Does everyone need a Covid-19 booster shot? Here’s what scientists say
Some people are trying to get Covid-19 booster shots. Others aren’t sure if they need them. Mixed public health messages aren’t making personal-health decisions any clearer.
So far, the U.S. has authorized booster shots—an extra dose of the mRNA vaccines made by Pfizer Inc. and its partner BioNTech SE, and by Moderna Inc.—only for people who are immunocompromised, although others have managed to get them.
In August, the Biden administration indicated boosters would be available for the wider population starting Sept. 20. Regulators have since indicated they may take longer to review the data and may limit approval to specific groups or vaccines.

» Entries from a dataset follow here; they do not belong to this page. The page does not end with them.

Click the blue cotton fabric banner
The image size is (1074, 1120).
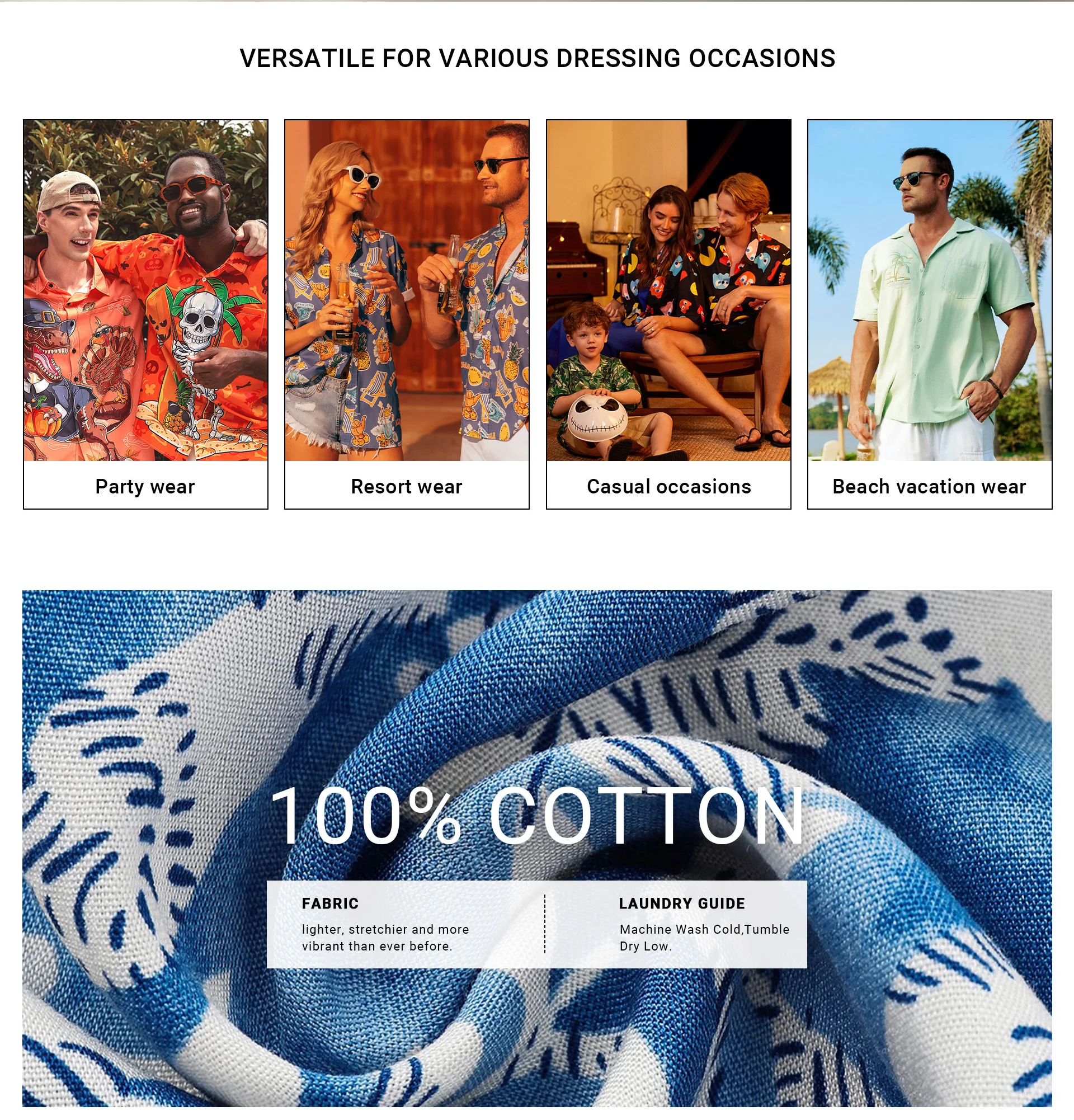pyautogui.click(x=537, y=848)
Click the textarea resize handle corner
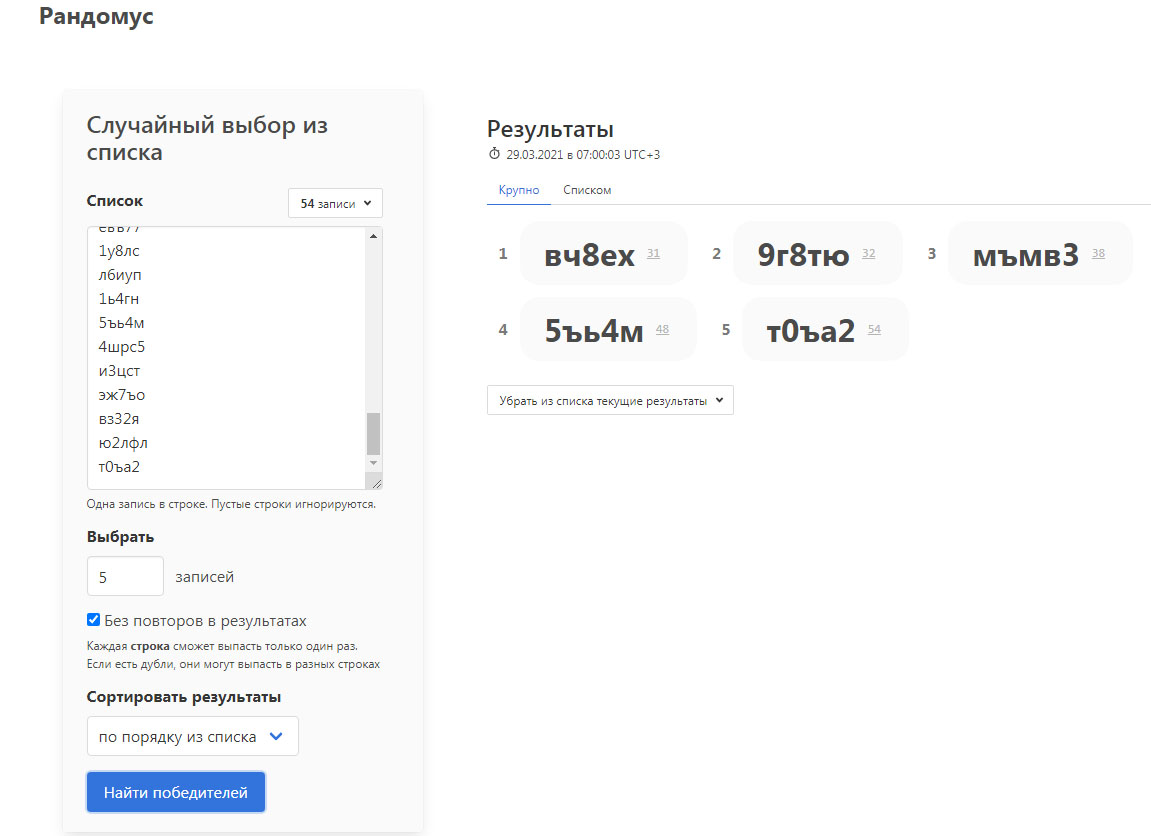The image size is (1151, 836). click(x=375, y=481)
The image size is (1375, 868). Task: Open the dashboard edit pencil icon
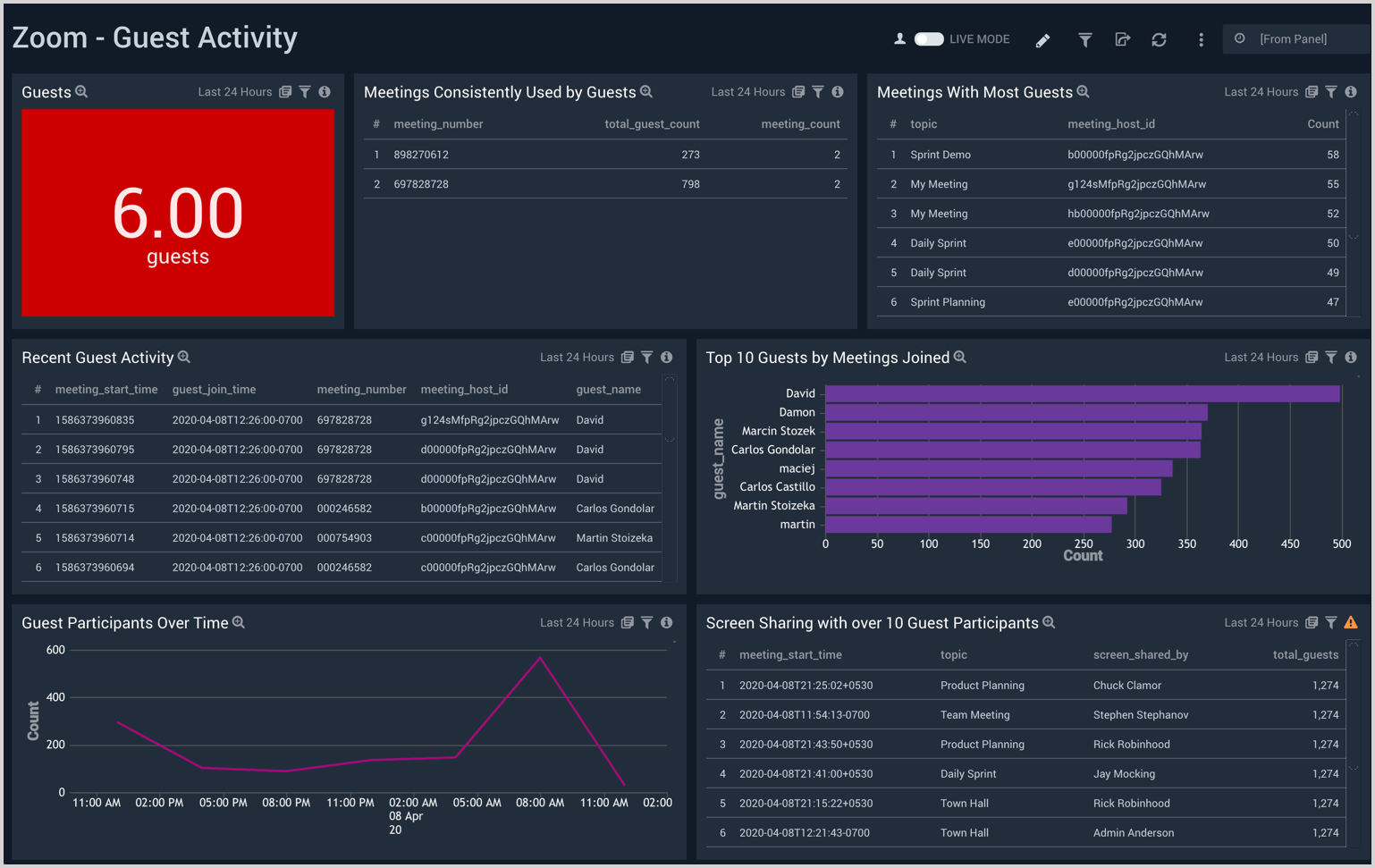coord(1042,40)
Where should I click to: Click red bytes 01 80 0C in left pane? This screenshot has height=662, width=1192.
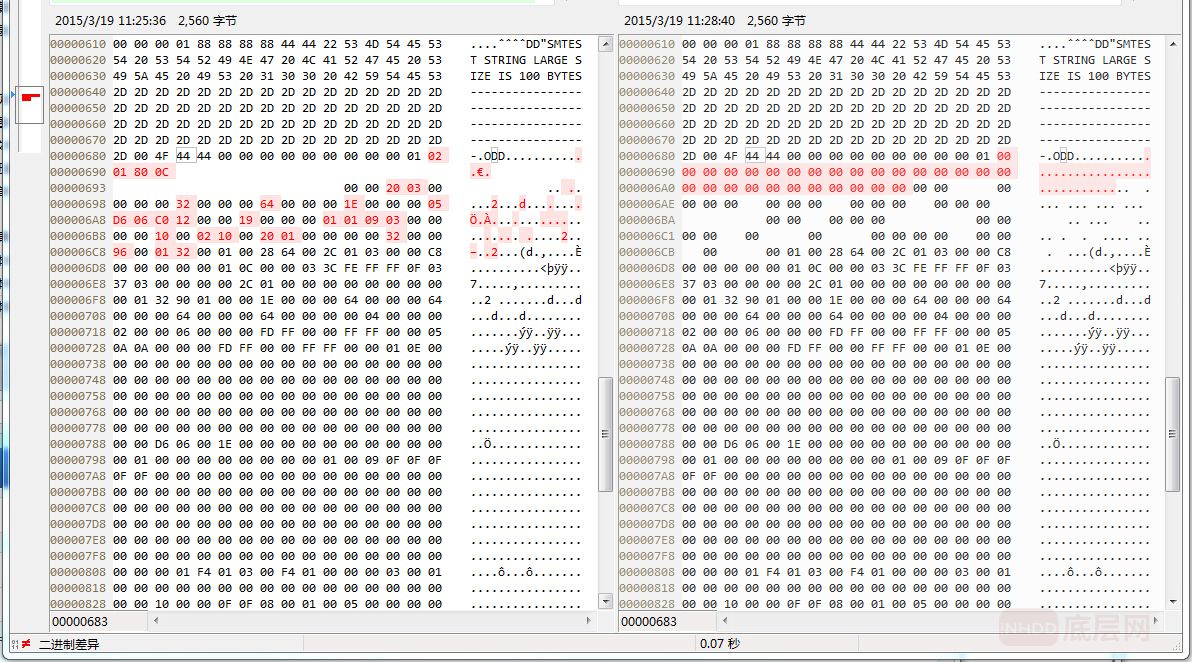tap(141, 172)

While scientists and doctors say there is likely no harm in getting a booster, a debate is under way about how helpful the shots are for people who aren’t immunocompromised. Many scientists say that because the vaccines are still providing good protection against severe illness and death—the increase in breakthrough infections aside—the need for widespread boosters is less clear. Others say that a booster’s additional protection provides even healthy people with meaningful benefits.
Stronger protection for the elderly
Studies indicate that a decline in vaccine effectiveness is leading to a rising number of mild to moderate breakthrough cases. What is unclear is whether the decline is due to time or the highly contagious Delta variant—or both. There is no conclusive evidence suggesting that vaccinated people’s decline in immunity is leading to a major rise in Covid-19 hospitalizations or death, many scientists say.
People who are elderly, frail or otherwise in high-risk groups have the clearest need for boosters, scientists say. “Older people tend to respond less vigorously to the first doses, which suggests that their immunity may wane more quickly," says David Topham, a professor of microbiology and immunology at the University of Rochester Medical Center. That population also represents the majority of hospitalized breakthrough infections—still a small portion of overall hospitalizations.
Robert Wachter, chair of the department of medicine at the University of California, San Francisco, says there is enough data showing a third dose of the Pfizer vaccine can help protect those who are at risk of a worse outcome, such as people over age 60, as well as those at risk of spreading it to vulnerable people, such as healthcare and nursing-home employees.
“If you got Pfizer more than six months ago, as I did, and you’re at more than a moderate risk of a bad outcome if you got infected, I think it’s a pretty clear call," says Dr. Wachter.
Questions for younger, healthier people
Less clear-cut is whether younger, healthier people need boosters. Without a significant rise in severe complications from breakthrough cases, some scientists advise waiting. “We don’t know if there are any disadvantages of receiving too many doses too early," says Saad Omer, director of the Yale Institute for Global Health.
The complexity of the body’s immune system makes the impact of a booster shot difficult to assess. Antibody levels from any vaccine or natural infection will decline over time, says Deepta Bhattacharya, a professor of immunobiology at the University of Arizona College of Medicine in Tucson. Yet “the ones that are left tend to be of higher quality, so it takes far fewer of them to protect against disease," he says, adding that it is difficult to tell exactly how much additional protection a booster shot would provide.
Dr. Bhattacharya also notes that companies are working on other boosters that specifically target the Delta variant.
“Any new variants coming up soon are likely to be derivatives of Delta," he says. “So there’s some questions as to whether or not we should maybe be thinking about waiting for a Delta-matched booster."
Others say any additional protection provides benefits, with little risk. Even a mild or moderate case of Covid-19 can make a person miserable for a week and can lead to persistent symptoms, or so-called long Covid, notes Dr. Wachter.
With boosters, “Why would you not do it if you can at zero cost and essentially zero risk," says Dr. Wachter.
Protecting the unvaccinated, including children
Boosters could also help reduce transmission to children who aren’t yet eligible for vaccination. Ali Ellebedy, an associate professor of pathology and immunology at Washington University School of Medicine in St. Louis, says the rise of the Delta variant has convinced him of the benefit of an additional vaccine dose. As a father of three children under 12 who aren’t yet eligible for the shots, Dr. Ellebedy says that an additional dose could help prevent him from getting a mild infection that he could pass on to his children, who could develop more serious cases.
Some public health advisers say governments should give priority to vaccinating the unvaccinated, both in the U.S. and abroad.
“We’re not safe until the world is safe," says Rebecca Wurtz, director of public health administration and policy at the University of Minnesota School of Public Health. “Variants are more likely to arise in unvaccinated populations and we’ve seen how quickly those variants can spread."
The World Health Organization recently reiterated guidance that countries with large supplies of coronavirus vaccines should halt giving booster shots through year’s end and make more doses available to poorer countries.
Ultimately, it is likely that the virus that causes Covid-19 will become part of the fabric of seasonal respiratory infections, like other coronaviruses, says Dr. Topham.
“Eventually we hope it becomes a routine thing and everybody acquires a level of immunity that prevents them from getting severe disease," he says. “Eventually children will acquire immunity that will carry into adulthood without needing to get a booster."